What does she mean, “Hmmmmmmmmmmm”?

midnight

“Hmmmmmmmmmmmm” does not mean “Yes yes, I agree with you.”

It means “hmmmmmmmmmmm.”

Anyway, she can “hmmmm” away. I am going to start my campaign of maturiosity tomorrow.

tuesday september 20th

stalag 14

break

It’s bloody nippy noodles outside.

Mabs said, “Shall we work out a new disco inferno dance for Saturday’s gig? To warm us up?”

I said, “Er, well, it’s a bit soon after our last triumph, don’t you think?”

Rosie said, “No. A triumph is not a triumph until you have gone too far.”

Jas said, “I’m freezing.”

To change the subject away from mad dancing (that I am now eschewing with a firm hand), I said, “Well, Jas, we are all freezing. Why don’t you use some of your very well-known forest skills and start a lovely campfire? I bet you’ve got your special fire-making stick in your rucky, haven’t you?”

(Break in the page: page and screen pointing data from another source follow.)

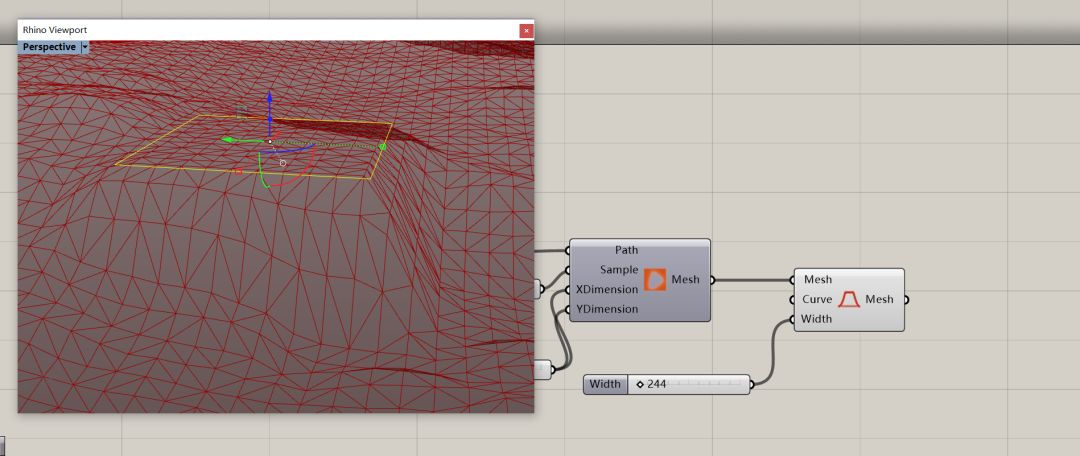The image size is (1080, 456).
Task: Click the green rotation arc on gumball
Action: coord(261,172)
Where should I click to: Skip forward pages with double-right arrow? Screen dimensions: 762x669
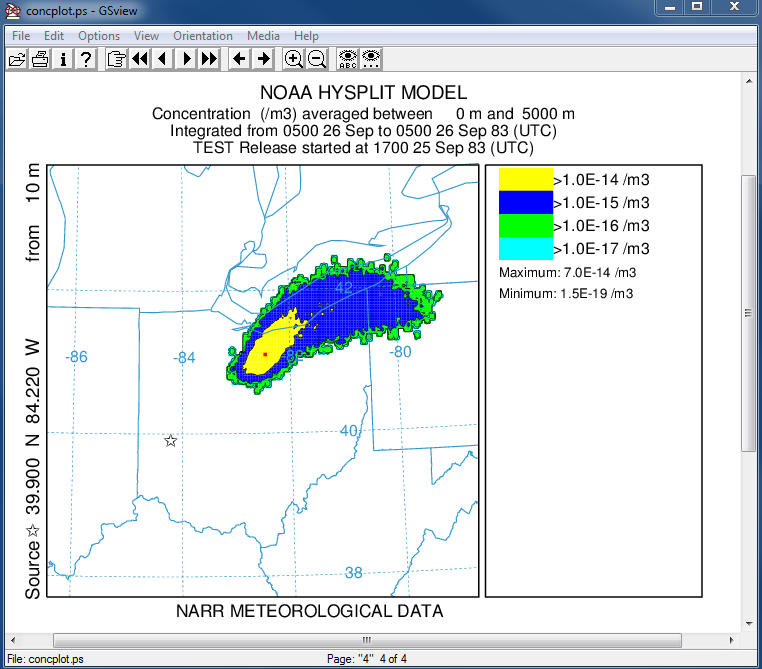(x=209, y=59)
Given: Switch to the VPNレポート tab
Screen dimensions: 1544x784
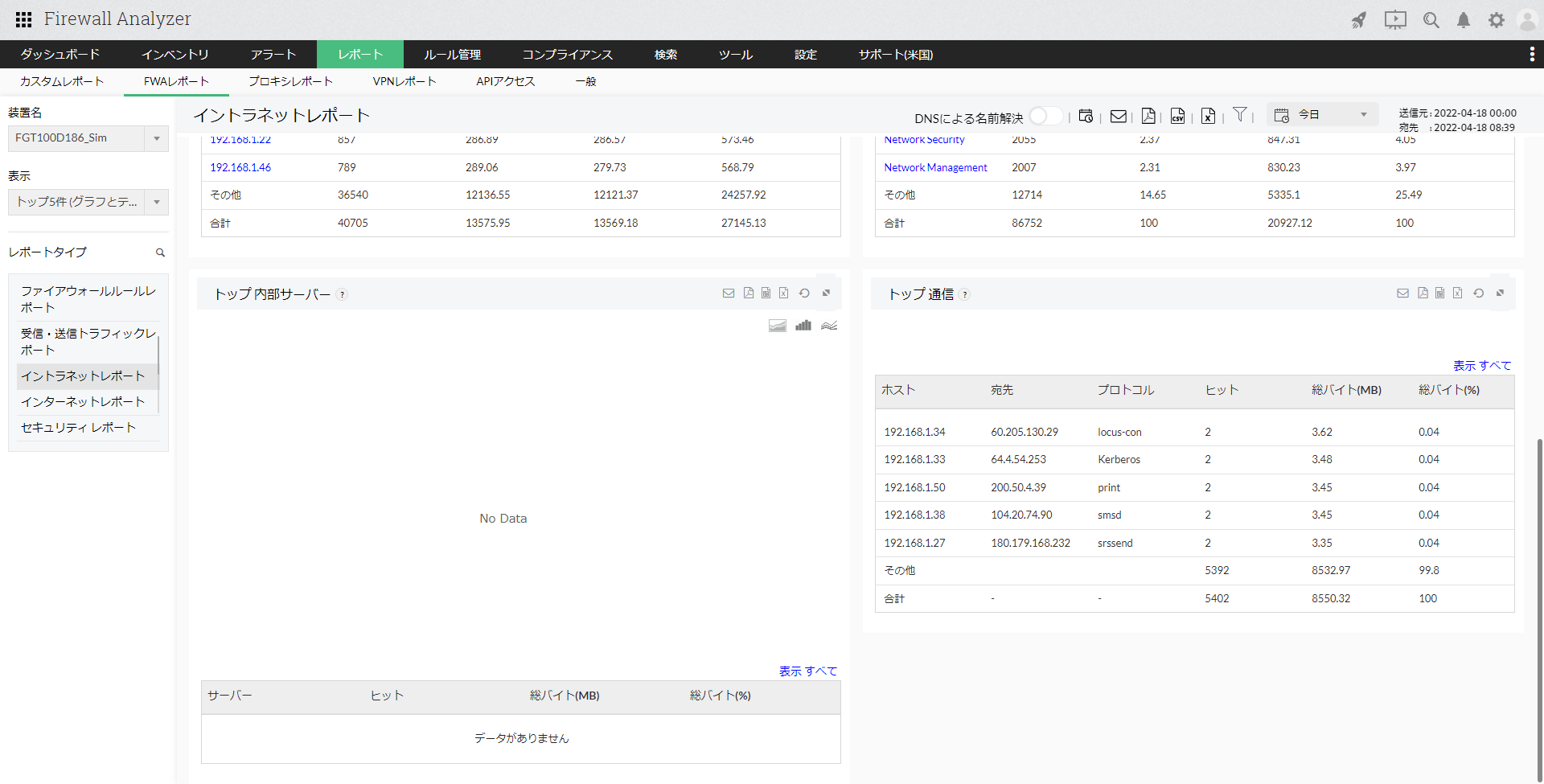Looking at the screenshot, I should [x=404, y=81].
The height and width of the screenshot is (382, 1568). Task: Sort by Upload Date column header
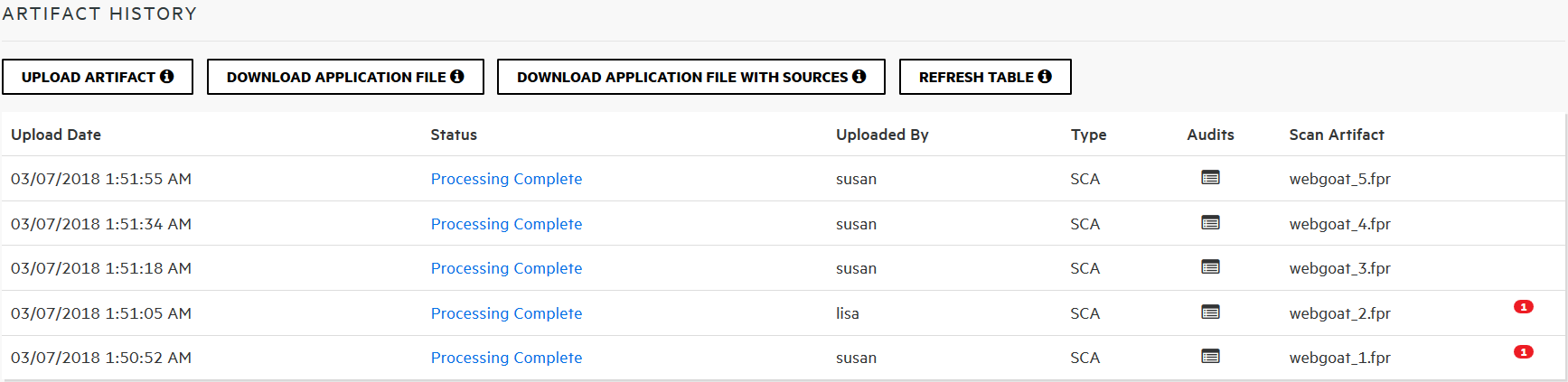point(56,135)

Jas said, “Don’t be silly.”

I said, “I’m not being silly. I’m being frozen to within an inch of my life. Anyway, you can’t do it
without Hunky, can you? You’re frightened of fire.”

“I am not frightened of fire.”

“Yes you are.”

“No I’m not.”

“Look at me, Jas. I’m a flame and I’m coming near your fringe.”

And I started doing an ad hoc flame improv, wiggling my body and making my arms all snakey, touching Jas’s fringe and making a
whooshing
noise.

Jas was getting quite red and there was deffo a touch of tomato about her ears.

Rosie, Jools and the rest of the gang started snaking and shaking about, going,
“Whoosh whoosh.”

Jas finally lost her rag and said, “I can make a fire! Go and get some twigs and I’ll show you.”

Excellent!

ten minutes later

Brillopads.

Jas actually did it. She rubbed her special little fire-making stick in a wedge thing. (She did happen to have her special “rubbing sticks” with her in her haversack.) I don’t know why, but I knew she
would have. She is very secretive about her rucky. I bet she has several changes of different type weight pants in there. And possibly a collection of mollusks. We may never know. At least I may never know because I will never be putting my hand in there. My hand will never be upon her lock and that is a fact!!!

Anyway, it was really jolly sitting round our little campfire. It was about two centimeters high and made mostly out of crisp packets. To be fair, there was more smoke than flame, but we pretended we were really really warmey warm. I said, “Shall we sing the old traditional campfire song, little ace gang pallies?”

And they all went, “Yeah!!!”

And I said, “What is it?”

Then I remembered some old crap recording of
Top of the Pops
in the seventies that my dad had. I’d shown it to the gang. I said, “Let’s sing ‘Fire’ by that bloke who wore a helmet that was actually on fire. And when he sang on
Top of the Pops,
his helmet set fire to the ceiling. By the way, Ro Ro, do NOT mention that to Sven. He’s bound to want to do it and then it’s good-bye to any club that we go to.”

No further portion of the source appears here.